__FRAGMENTO DEL TEXTO__.
··········

Ya instalados, Rosemary decora el lugar de una manera muy calurosa y acogedora. Una noche conoce en el sótano donde está ubicada la lavandería a Terry Donofrio (Victoria Vetri) una ex drogadicta rehabilitada por los Castevet, pero  días después la chica se suicida lanzándose  desde la ventana del apartamento en el séptimo piso, fatal suceso que hace que Minnie (Ruth Gordon) y Roman Castevet (Sidney Blackmer) conozcan a los Woodhouse y se genere una amistad donde el vientre de Rosemary, y la carrera de actor de Guy sean el principal motivo para un desenlace, que a muchos nos marcó la infancia.

Tanto las interpretaciones como la dirección de fotografía a cargo de William A. Fraker, recargan la historia de una cotidianeidad en extremo confortable que se contrasta divinamente con lo espeluznante, y donde podemos apreciar la lucidez de Polański, y su virtud en cada detalle, desde una escenografía (a cargo de Robert Nelson)  donde quisiéramos vivir en ese apartamento, a pesar de los excéntricos vecinos adoradores de Satán, hasta esos primeros planos en el rostro de Rosemary, quien sufre una famélica transformación a causa de la criatura que se está gestando en su útero.

Ruth Gordon se luce como Minnie Castavet, la vecina entrometida, parlanchina, ferviente seguidora de Belzebú , y quien de paso le da un toque de humor a la cinta.

Levin quedó satisfecho con la adaptación, pues Polański respetó gran parte del libro. Sólo omitió por cuestiones de narrativa audiovisual, el fragmento en que Rosemary decide irse a una casa en el campo para aclarar su mente. De resto, la historia es registrada de una manera fidedigna, con colores que se van trasformando de acuerdo con las estaciones en que se desarrolla la trama: primavera, verano e invierno.

La brujería, las sectas satánicas, un anagrama, una cadena con una esfera que contiene raíz de tanis y un edificio que lleva una carga de misterio y horror en cada ladrillo, son los ingredientes de una historia que se basa en el egoísmo y narcisismo de Guy, que no escatima en ofrecer el vientre de su esposa para que el diablo deposite su semilla, y así crear al salvador de un séquito conformado por ancianos, con el fin de alcanzar su éxito como actor.

Sin caer en extremismos, ni imágenes redundantes, El bebé de Rosemary es de las pocas películas de terror, que ha sabido respetar este género y que mantiene el tono perfecto del suspenso, con elegancia y majestuosidad.  Y tal vez esa es una de las razones por las que uno no se cansa de verla –en mi caso más de 50 veces–, porque logró avivar la imaginación de muchos de los que crecimos en la década de los 80.

··········

(Registros del conjunto de datos)
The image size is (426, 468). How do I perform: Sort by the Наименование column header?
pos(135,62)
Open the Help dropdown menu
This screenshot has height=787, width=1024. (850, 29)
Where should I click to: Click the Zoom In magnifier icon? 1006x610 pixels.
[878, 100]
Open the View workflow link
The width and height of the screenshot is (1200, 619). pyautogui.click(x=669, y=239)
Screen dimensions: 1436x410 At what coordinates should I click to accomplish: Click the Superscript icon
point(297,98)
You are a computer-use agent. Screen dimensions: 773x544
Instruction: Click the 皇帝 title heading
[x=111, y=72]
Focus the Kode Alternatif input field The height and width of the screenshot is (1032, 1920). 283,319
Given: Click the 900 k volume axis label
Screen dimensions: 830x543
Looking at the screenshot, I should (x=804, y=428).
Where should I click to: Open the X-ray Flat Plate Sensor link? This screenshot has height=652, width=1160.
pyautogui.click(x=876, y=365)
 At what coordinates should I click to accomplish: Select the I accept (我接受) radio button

··········

__QUÉ HACER__.
Sigue escribiendo la reseña de la película El bebé de Rosemary a partir de su última oración.

__TU RESPUESTA__.
Recuerdo de una manera un tanto nebulosa pero entrañable, que la vi por primera vez a mis siete años por televisión, un sábado en la noche cuando emitían series y películas de suspenso. Y coincido con algunos coetáneos en que nuestra fantasiosa mente de infantes logró ver al bebé de Rosemary en la cuna con los ojos rojos heredados de su padre Lucifer. Años después, al repetir la película ese fotograma sólo ocurrió en nuestra mente no en la pantalla. Ahí descubrí la capacidad que tiene el celuloide para brindarnos diversidad de sensaciones, enriquecer, y sugestionar la imaginación.

De la misma manera, logró despertar en mí una atracción casi obsesiva hacia los apartamentos viejos, con decorados antiguos que reflejan un ambiente que se detiene en el tiempo cuando la infancia no contaba con tanta tecnología, sino con la inventiva para recrear juegos que muchas veces el cine nos inspiró y nos permitió descubrir que el séptimo arte resulta mejor que la vida misma. A pesar de que la temática de El bebé de Rosemary en su esencia es escalofriante, es una película a la recurro usualmente cuando quiero retroceder el tiempo y recordar aquella acogedora época en que todo parecía más sencillo, pero con esa dosis perturbadora que de cierta manera aviva las emociones y nos permite experimentar sensaciones íntimas a través de las historias que sólo el cine con sus diversos elementos nos permite evocar.


Sandra P. Medina, periodista enfocada en el análisis cinematográfico, es autora del libro Un misterio llamado David Lynch (2018). Ha colaborado en medios como SoHo, Revista digital de artistas, Cultura Inquieta, Dark Room Network y Cine Nueva Tribuna.